SUPPLIED DATA:
○ ○ ○
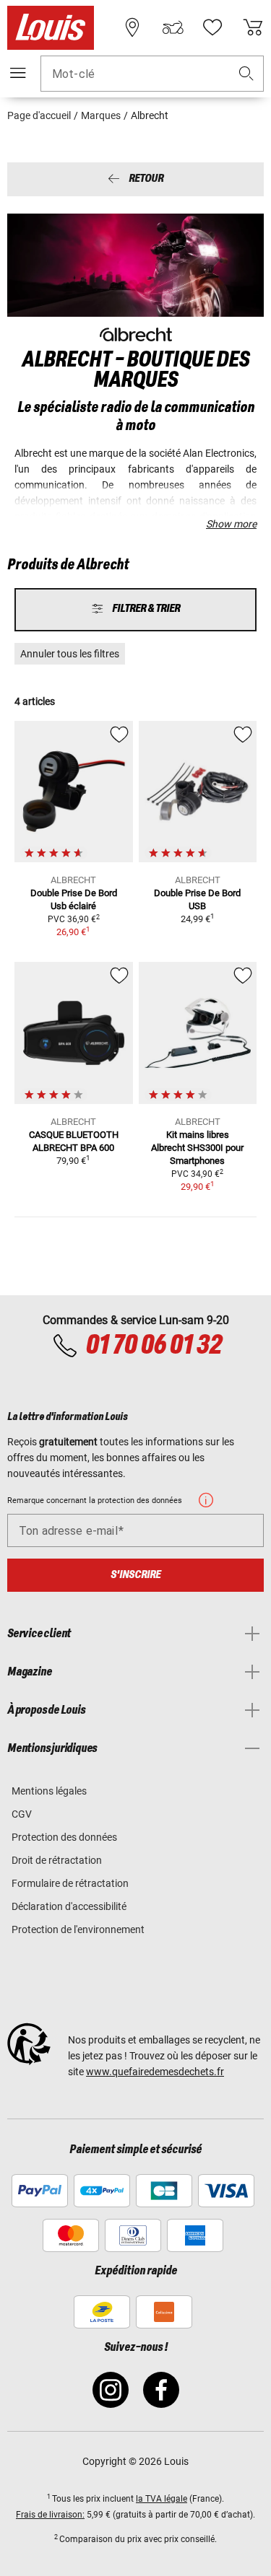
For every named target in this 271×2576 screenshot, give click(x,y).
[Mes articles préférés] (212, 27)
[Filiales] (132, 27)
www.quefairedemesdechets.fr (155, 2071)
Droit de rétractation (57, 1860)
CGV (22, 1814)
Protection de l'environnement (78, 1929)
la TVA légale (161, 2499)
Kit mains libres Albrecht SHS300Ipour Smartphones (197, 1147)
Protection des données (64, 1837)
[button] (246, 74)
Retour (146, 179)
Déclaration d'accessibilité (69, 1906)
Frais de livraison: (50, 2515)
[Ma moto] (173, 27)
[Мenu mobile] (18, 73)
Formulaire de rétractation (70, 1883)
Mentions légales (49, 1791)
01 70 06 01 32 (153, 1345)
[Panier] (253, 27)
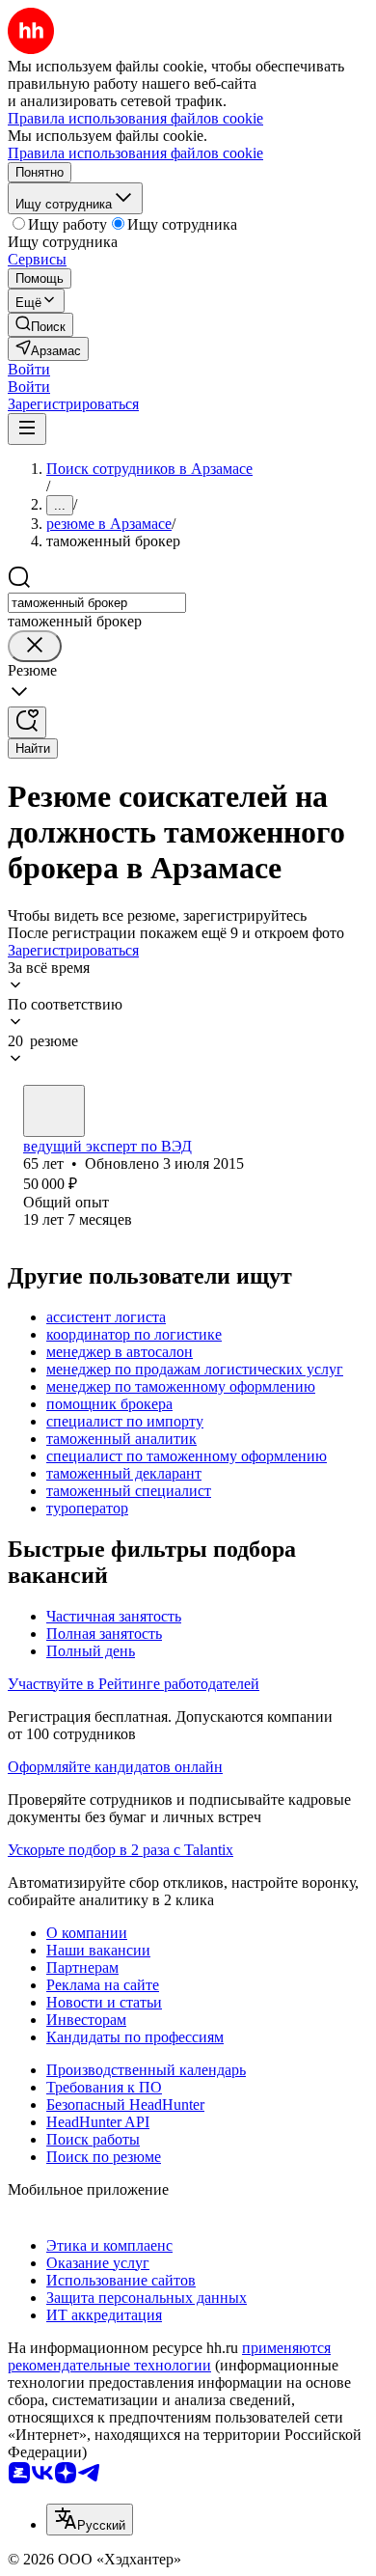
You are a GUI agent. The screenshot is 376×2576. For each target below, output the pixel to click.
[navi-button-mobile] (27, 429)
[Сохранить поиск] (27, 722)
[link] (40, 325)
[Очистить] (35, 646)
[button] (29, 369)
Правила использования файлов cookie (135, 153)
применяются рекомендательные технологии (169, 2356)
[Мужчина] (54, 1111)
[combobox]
○ ○ ○
WHAT IS NEEDED:
From the records above, determine how many lines hold "click" and give only that number.

EXERCISE RESULT:
2